In occasione della pubblicazione della sua prima raccolta di racconti Vie d’uscita – Salvarsi con i Led Zeppelin, Bach e Nilla Pizzi, per la casa editrice Florestano, abbiamo intervistato l’autrice Rita Lopez, sociologa e archeologa barese, attualmente residente in provincia di Roma.
Sei passata dal tuo blog Rita Lopez. Storie e altro. (Gli dei. Gli eroi. Le donne e gli uomini) alla narrativa tradizionale, due tipi molto diversi di fruizione da parte del lettore. Da parte tua, hai adottato approcci diversi di scrittura?

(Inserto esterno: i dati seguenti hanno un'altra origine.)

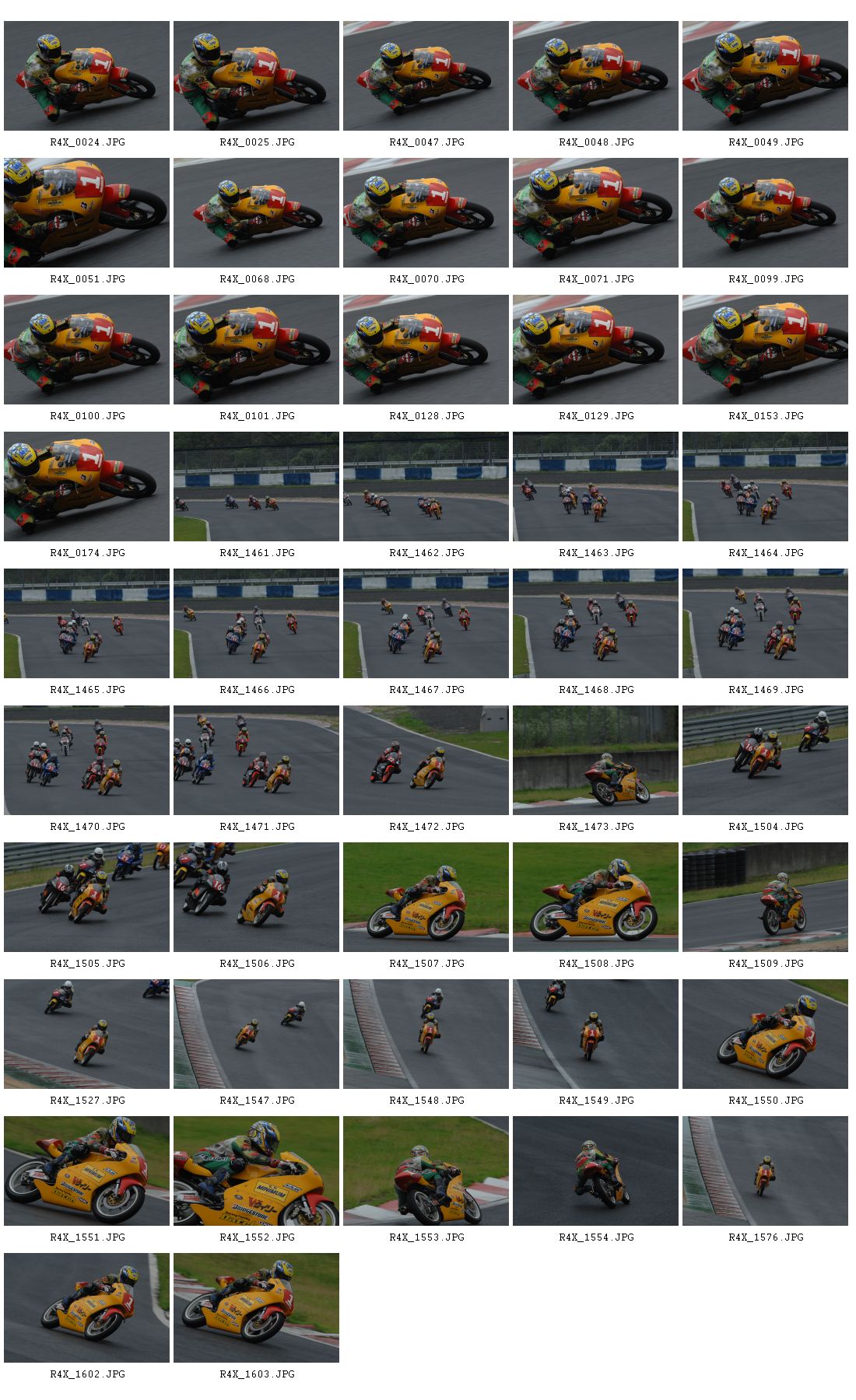Open the R4X_1461.JPG track photo
Screen dimensions: 856x1400
tap(256, 486)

Sul blog c’è l’esigenza di un tipo di scrittura spartana: qui i miei racconti sono composti da frasi molto brevi, di solito non più di 15 righe. Grazie al blog ho acquisito la capacità di sintesi, affinando un tipo di scrittura fotografica e non introspettiva, che non si attarda nelle descrizioni. Nel passaggio alla narrativa tradizionale ho adottato un tipo di approccio completamente diverso: sulla carta i racconti permettono un più ampio respiro rispetto al blog, quindi ho spostato la camera fotografica su quello che circonda i personaggi, prestando più attenzione alle descrizioni.
In Vie d’uscita hai messo in prosa i tuoi ricordi, recuperando le tue radici che affondano nella città di Bari e nel quartiere Libertà. Come hai compiuto questa operazione? E quanto ti è costata emozionalmente?
Andare a ritroso nella memoria è stato salvifico e terapeutico. Paradossalmente, scavare nel passato ha annullato le differenze di tempo inteso in senso consequenziale, in quanto esiste un unico grande momento. Il passato non è staccato dal presente ed è completamente collegato al futuro: queste tre dimensioni si fondono in me per formare quella che sono oggi. La bambina che ero nel quartiere Libertà con le ginocchia sbucciate è in me ancora adesso, così come a livello infinitesimale ero potenzialmente presente in quella bambina. Tutte le persone che ho amato, che ho conosciuto e che sono state importanti per me, sono dentro il mio Dna, nelle mie cellule. I personaggi di Vie d’uscita sono stati i pilastri nella mia vita. Come afferma Gabriel Garcia Marquez “la vita non è quella che si è vissuta, ma quella che si ricorda e come la si ricorda per poi raccontarla”.
Per Clint Eastwood “siamo tutti il prodotto di ciò che abbiamo visto nella vita”. Per il tuo libro, Vie d’uscita, si potrebbe allargare il raggio di questo aforisma anche alla musica che è il filo conduttore dei tuoi racconti. Quali sono gli affluenti musicali che ti hanno formato?
Siamo il prodotto di tutte le nostre esperienze. Da bambina sono cresciuta con la musica napoletana che ascoltava sempre mio nonno. Poi, in parte per una mia personale ricerca, in parte grazie all’incontro e allo scambio con la mia generazione, ho scoperto il rock e ne sono diventata prigioniera. Anche se mi piace la musica classica, il jazz, il blues, sono figlia del rock, dei Police, dei Pink Floyd, dei Led Zeppelin e dei Radiohead.